> ASSIGNMENT: Write out, unaltered, each line from the top of the records below down to the line where "Given: Select the 提交材料 step label" appears, that line included.
=== Section Start ===
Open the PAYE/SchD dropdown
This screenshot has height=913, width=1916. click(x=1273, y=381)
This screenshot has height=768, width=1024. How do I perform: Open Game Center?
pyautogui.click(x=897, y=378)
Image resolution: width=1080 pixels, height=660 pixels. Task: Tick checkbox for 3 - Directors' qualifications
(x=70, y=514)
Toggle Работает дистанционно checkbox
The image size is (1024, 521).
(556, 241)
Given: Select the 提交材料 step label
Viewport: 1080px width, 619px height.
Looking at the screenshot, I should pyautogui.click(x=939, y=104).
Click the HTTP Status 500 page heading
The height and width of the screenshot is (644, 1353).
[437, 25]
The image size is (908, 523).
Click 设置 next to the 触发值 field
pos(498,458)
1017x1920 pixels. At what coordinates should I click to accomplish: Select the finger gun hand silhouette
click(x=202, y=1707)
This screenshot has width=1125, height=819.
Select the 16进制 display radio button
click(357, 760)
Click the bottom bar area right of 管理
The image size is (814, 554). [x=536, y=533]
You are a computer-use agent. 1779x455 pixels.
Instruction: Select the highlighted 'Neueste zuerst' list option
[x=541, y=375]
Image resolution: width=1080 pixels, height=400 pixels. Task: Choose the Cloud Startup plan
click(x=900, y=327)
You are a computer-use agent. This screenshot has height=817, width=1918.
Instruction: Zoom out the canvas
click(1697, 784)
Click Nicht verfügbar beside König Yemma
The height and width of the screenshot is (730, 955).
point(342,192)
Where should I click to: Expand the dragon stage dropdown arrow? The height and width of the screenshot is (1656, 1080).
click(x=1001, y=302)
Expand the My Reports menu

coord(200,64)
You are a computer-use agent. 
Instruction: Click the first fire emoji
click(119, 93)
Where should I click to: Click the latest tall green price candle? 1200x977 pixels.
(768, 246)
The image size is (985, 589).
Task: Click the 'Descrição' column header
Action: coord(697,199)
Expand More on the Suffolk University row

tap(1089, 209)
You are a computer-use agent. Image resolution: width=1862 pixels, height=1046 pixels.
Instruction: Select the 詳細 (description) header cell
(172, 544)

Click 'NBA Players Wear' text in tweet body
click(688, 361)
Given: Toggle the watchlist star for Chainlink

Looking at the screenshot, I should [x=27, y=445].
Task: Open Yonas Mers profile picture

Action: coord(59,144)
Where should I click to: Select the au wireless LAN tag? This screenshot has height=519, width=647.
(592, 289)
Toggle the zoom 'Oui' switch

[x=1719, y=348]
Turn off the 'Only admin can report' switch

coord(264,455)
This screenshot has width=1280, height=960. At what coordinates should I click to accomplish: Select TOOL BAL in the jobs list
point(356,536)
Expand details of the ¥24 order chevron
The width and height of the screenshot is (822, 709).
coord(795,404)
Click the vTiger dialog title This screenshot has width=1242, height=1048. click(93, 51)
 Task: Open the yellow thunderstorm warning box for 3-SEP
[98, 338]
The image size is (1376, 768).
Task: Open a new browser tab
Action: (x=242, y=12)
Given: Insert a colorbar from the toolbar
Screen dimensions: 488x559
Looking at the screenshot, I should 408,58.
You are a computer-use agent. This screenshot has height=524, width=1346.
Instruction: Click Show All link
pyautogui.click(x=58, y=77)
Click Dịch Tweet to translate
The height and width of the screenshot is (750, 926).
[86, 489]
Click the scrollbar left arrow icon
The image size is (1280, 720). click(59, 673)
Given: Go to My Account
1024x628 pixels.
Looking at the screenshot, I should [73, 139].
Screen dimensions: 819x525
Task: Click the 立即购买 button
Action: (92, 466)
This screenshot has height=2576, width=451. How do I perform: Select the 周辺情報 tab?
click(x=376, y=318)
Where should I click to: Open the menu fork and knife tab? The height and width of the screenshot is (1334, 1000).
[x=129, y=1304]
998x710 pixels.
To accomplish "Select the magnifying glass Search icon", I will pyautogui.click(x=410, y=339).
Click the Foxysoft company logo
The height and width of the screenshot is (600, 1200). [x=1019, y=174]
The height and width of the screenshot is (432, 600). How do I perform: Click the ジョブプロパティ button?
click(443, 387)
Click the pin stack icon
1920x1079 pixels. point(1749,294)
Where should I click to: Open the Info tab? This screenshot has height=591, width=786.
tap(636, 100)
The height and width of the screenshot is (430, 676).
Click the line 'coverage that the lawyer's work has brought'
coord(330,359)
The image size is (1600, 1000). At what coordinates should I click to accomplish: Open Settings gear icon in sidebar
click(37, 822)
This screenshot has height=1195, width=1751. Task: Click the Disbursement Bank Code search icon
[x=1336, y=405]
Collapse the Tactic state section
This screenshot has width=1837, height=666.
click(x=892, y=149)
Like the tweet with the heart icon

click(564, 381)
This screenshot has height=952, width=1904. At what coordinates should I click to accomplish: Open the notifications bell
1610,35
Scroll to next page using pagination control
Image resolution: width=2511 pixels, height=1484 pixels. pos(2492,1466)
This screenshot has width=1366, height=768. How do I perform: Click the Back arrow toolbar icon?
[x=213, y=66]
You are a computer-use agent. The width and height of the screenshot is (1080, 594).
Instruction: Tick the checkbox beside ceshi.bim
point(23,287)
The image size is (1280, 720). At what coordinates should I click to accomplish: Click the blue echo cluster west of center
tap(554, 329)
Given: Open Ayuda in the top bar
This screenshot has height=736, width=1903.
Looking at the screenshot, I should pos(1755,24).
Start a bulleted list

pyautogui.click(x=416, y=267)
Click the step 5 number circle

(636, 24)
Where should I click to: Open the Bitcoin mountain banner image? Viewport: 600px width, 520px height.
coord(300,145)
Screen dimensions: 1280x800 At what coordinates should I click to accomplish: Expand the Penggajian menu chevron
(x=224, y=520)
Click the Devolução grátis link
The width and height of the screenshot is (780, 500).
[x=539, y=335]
=== Section End ===
> RESULT OF THE TASK:
Open the PAYE/SchD dropdown
This screenshot has height=913, width=1916. click(x=1273, y=381)
This screenshot has height=768, width=1024. How do I perform: Open Game Center?
pyautogui.click(x=897, y=378)
Image resolution: width=1080 pixels, height=660 pixels. Task: Tick checkbox for 3 - Directors' qualifications
(x=70, y=514)
Toggle Работает дистанционно checkbox
The image size is (1024, 521).
(556, 241)
Given: Select the 提交材料 step label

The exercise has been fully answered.